CSotD: Good intentions, and accidents
Skip to commentsMike Lester (AMC) continues to press the rightwing fantasy that Critical Race Theory is taught in elementary schools, when, as a formal inquiry, it is generally confined to collegiate graduate courses.
However, he hits on an element that I agree with, not about the real CRT as practiced by serious historians, but in how it’s being presented in popular media, which is this:
My problem with both the 1619 Project that launched all this kerfuffle, and much of the anti-racist dialogue that has followed, is in implications that the racism in our history was universally intentional.
Some of it clearly is: The emergence of the Klan in the wake of Reconstruction, as well as its re-emergence in the 1920s, was intentional racism, as was the Chinese Exclusion Act in the late 19th Century and further restrictions on immigration in 1924.
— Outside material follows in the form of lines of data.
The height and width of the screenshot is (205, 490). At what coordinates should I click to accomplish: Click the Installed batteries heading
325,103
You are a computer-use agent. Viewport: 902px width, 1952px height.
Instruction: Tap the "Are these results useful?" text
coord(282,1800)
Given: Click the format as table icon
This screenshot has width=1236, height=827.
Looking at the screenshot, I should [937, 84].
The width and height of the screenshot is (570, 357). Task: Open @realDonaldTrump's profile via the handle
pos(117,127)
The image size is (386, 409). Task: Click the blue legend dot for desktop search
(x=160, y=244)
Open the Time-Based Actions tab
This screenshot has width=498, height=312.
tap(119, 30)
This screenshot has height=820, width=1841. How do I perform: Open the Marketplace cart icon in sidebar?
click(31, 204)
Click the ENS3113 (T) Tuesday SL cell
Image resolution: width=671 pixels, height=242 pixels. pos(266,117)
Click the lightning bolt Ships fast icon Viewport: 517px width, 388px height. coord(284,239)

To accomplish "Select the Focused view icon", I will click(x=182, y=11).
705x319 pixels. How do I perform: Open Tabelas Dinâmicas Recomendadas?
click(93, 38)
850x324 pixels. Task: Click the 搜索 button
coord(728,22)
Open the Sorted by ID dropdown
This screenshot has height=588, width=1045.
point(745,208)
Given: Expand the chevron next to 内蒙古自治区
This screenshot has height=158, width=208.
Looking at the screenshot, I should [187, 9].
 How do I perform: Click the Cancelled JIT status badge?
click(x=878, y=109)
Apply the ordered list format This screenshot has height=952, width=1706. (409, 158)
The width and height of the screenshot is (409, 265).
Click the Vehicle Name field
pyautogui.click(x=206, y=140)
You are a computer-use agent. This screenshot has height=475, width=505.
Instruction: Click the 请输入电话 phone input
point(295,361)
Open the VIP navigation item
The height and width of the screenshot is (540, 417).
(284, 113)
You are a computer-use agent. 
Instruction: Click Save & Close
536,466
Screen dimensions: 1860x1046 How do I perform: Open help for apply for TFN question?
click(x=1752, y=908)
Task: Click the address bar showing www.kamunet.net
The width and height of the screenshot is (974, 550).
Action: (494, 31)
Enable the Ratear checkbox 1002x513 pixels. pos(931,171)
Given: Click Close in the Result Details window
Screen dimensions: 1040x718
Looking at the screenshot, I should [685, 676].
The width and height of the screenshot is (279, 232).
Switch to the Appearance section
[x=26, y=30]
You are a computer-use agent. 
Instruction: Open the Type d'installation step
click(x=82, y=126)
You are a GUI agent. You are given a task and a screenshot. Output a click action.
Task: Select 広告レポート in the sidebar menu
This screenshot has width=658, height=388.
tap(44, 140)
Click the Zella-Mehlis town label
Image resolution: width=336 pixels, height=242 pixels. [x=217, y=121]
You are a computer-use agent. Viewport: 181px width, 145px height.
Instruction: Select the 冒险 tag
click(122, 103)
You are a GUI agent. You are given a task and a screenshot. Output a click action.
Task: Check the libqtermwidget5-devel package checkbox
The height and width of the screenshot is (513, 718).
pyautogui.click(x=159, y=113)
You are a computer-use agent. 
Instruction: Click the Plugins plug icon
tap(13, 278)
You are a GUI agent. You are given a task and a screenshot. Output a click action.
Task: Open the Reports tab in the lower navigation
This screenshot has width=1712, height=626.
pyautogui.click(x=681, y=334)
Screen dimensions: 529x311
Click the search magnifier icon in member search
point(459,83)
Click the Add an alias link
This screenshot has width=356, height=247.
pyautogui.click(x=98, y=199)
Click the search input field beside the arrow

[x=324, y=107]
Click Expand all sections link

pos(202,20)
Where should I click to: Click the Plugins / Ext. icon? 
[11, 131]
And Charles Lindbergh did not just innocently and naively flirt with Germany’s form of government: He was an avowed anti-Semite and openly admired Hitler even with the war in progress, though he shut up once we entered the fray.
And, certainly, the hateful cretins who assaulted protesters who sat in at segregated lunch counters or screamed at black children going into previously all-white schools are just as intentionally racist, if not as sociopathic, as those who murdered civil rights workers.
And, by the way, these pigs lived in South Boston as well as in Selma.
But another issue is the broad, social construct in which racism was simply part of how things worked, and that’s more insidious, because that’s why all but the most vicious, open, intentional racism went unchallenged.
I remember, for instance, knowing at a very early age that it was more polite to say “catch a tiger by the toe,” but most of my friends used the other term because that was how the counting-out game went.
They didn’t mean any harm. And yet the harm was there.
On a more ghastly scale, the horrific death toll among native people here was overwhelmingly a result of exposure to unfamiliar diseases. It’s not true, and deeply unfair, to suggest that Europeans did any of that intentionally (the smallpox blanket story is a myth).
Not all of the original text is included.